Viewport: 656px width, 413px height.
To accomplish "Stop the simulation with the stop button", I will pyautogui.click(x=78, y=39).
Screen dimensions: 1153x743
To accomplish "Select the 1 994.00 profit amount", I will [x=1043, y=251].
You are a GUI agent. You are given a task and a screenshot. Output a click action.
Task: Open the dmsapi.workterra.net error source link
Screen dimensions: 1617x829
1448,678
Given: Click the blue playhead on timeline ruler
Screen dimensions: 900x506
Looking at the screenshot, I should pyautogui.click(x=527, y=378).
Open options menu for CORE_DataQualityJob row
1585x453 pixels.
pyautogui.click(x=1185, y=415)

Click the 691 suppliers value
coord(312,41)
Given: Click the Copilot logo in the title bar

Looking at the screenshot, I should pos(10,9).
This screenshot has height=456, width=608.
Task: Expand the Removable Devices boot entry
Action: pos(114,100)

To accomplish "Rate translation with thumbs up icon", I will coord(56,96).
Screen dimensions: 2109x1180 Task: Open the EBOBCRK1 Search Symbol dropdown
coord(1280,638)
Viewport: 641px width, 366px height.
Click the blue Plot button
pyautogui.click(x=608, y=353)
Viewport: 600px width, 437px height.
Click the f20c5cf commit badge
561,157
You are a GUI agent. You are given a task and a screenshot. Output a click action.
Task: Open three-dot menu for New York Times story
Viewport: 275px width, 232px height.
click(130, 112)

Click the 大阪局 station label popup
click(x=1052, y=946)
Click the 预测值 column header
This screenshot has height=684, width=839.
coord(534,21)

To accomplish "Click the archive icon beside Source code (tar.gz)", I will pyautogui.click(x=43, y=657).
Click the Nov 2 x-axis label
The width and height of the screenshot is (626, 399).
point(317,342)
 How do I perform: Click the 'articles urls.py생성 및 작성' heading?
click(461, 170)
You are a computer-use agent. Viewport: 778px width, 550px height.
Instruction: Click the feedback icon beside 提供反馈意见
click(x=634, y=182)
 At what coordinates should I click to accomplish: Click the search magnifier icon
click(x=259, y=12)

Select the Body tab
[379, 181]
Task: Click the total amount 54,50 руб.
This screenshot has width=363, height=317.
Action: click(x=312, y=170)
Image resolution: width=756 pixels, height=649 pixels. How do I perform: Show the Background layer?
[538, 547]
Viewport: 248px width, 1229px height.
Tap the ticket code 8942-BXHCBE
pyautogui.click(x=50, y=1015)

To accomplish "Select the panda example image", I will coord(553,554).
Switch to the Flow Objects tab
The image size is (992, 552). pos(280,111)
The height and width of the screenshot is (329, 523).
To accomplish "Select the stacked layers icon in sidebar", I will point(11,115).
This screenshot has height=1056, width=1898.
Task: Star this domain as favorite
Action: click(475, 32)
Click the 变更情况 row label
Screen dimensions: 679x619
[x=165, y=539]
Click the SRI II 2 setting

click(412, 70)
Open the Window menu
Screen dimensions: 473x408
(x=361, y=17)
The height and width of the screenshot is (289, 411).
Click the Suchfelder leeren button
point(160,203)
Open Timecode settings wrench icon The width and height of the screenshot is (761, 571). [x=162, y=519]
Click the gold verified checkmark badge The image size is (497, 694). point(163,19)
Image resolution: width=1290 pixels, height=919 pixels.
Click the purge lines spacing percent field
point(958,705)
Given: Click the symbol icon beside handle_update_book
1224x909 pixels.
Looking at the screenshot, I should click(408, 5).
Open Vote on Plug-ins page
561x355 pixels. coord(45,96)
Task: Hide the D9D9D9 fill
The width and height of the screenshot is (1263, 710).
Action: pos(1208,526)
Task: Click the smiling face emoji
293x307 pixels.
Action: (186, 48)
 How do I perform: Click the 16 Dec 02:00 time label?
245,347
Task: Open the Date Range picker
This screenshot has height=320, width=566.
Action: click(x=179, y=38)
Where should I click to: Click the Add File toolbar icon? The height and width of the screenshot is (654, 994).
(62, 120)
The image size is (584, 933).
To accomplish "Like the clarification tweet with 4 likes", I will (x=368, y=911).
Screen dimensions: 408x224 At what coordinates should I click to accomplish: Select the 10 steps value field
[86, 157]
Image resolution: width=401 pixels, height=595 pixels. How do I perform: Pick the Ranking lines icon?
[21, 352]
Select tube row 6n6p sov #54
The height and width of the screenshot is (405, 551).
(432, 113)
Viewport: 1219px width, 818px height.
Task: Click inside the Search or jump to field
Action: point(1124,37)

——

◆ EXERCISE PROMPT
Reproduce the material verbatim, starting at the line that contains "Where should I" and stopping after the final line of the material.

◆ COMPLETE RESPONSE
Where should I click to: Click the Add File toolbar icon? The height and width of the screenshot is (654, 994).
(62, 120)
The image size is (584, 933).
To accomplish "Like the clarification tweet with 4 likes", I will (x=368, y=911).
Screen dimensions: 408x224 At what coordinates should I click to accomplish: Select the 10 steps value field
[86, 157]
Image resolution: width=401 pixels, height=595 pixels. How do I perform: Pick the Ranking lines icon?
[21, 352]
Select tube row 6n6p sov #54
The height and width of the screenshot is (405, 551).
(432, 113)
Viewport: 1219px width, 818px height.
Task: Click inside the Search or jump to field
Action: point(1124,37)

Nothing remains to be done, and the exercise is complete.